Mme Françoise Laborde. La violence faite aux femmes a été déclarée « grande cause nationale » en 2010. Pour autant, les violences conjugales perdurent : cent quarante-six femmes sont décédées en 2010 sous les coups de leur compagnon et, chaque année, trois millions de femmes sont victimes de violences. Ces chiffres sont terrifiants. Madame la ministre, nous ne pouvons pas, nous ne devons pas rester indifférents à la détresse de ces femmes.

S’agissant de l’égalité professionnelle, tout le monde s’accorde à reconnaître que la situation des femmes n’a pas connu d’évolution. Les inégalités persistent : différences de traitement entre les hommes et les femmes, parmi lesquelles l’augmentation des formes d’emplois précaires et des écarts de rémunération au détriment des femmes ; maintien du « plafond de verre » pour les femmes qui tentent d’accéder aux instances de décision dans l’entreprise ; par ailleurs, près de trois femmes sur dix attendent d’atteindre soixante-cinq ans pour liquider leur retraite, faute de n’avoir pu rassembler les trimestres nécessaires, contre un homme sur deux. Il est grand temps, madame la ministre, de favoriser la conciliation entre la vie professionnelle et la vie personnelle pour faire progresser l’égalité au travail et dans l’emploi.

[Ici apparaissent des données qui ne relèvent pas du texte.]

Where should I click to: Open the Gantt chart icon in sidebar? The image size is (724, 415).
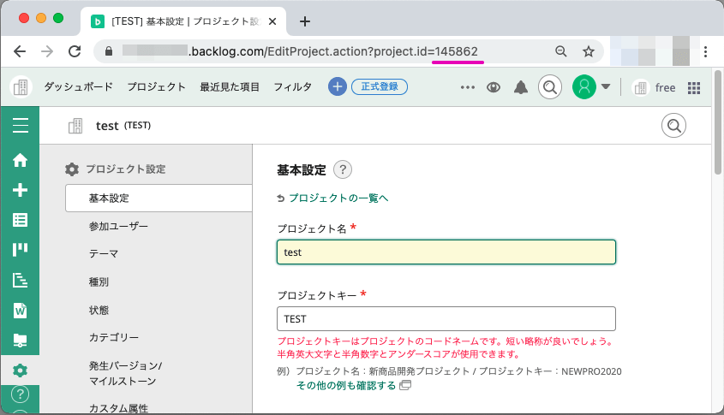20,280
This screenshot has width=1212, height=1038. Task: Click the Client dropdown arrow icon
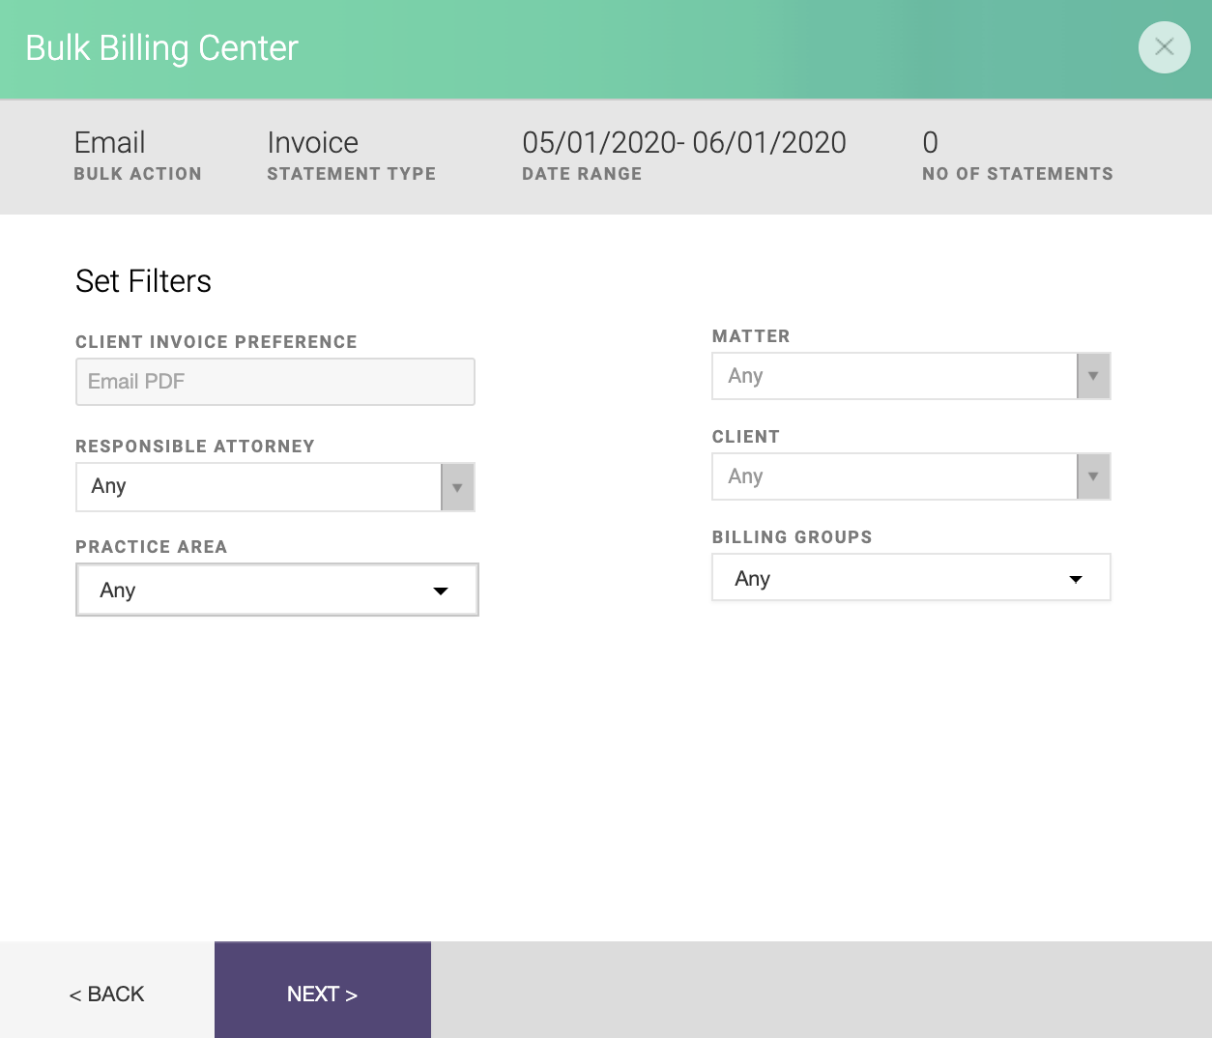[1093, 476]
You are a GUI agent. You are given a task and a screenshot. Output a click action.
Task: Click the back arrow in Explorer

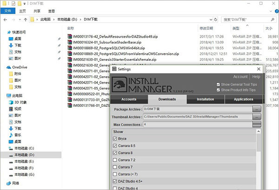6,20
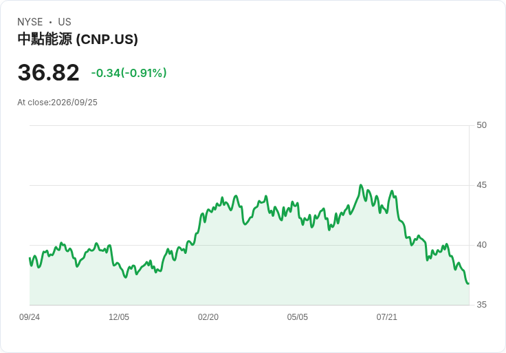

Pour toutes ces raisons, la majorité des sénateurs du groupe du RDSE ne pourra pas voter les crédits de la mission « Solidarité, insertion et égalité des chances ». (Applaudissements sur certaines travées du RDSE, ainsi que sur les travées du groupe socialiste-EELV et du groupe CRC.)

M. le président. La parole est à M. Jean-Louis Lorrain.

M. Jean-Louis Lorrain. Monsieur le président, madame la ministre, mes chers collègues, le présent budget montre que le Gouvernement poursuivra en 2012 une politique volontariste en faveur de la solidarité, de l’insertion et de l’égalité des chances. Les crédits de cette mission s’élèvent à 12,7 milliards d’euros, et progressent ainsi de 3,1 %. Cet effort consenti au nom de la solidarité nationale est d’autant plus remarquable que la crise financière pèse sur les comptes publics. La présentation de cette mission par le rapporteur pour avis de la commission des affaires sociales ne reflète donc pas la réalité selon moi, car les chiffres sont là !

Le programme « Handicap et dépendance », qui concentre 80 % des crédits de la mission, augmente de 6 %, après avoir enregistré une hausse de 8,5 % en 2011, de 5,5 % en 2010 et de 6,5 % en 2009. Je pense que le traitement de la question du handicap lors de cette législature mérite un satisfecit.

La loi du 11 février 2005 a donné un nouveau cadre à notre politique du handicap. De plus, des objectifs ambitieux ont été fixés par le Président de la République devant la Conférence nationale du handicap du 10 juin 2008 et le présent budget permet de les respecter. Étaient ainsi prévues la revalorisation de 25 % de l’allocation aux adultes handicapés d’ici à 2012, la création sur cinq ans de 50 000 nouvelles places en établissements spécialisés pour personnes handicapées, une orientation plus systématique des bénéficiaires de l’AAH vers l’emploi.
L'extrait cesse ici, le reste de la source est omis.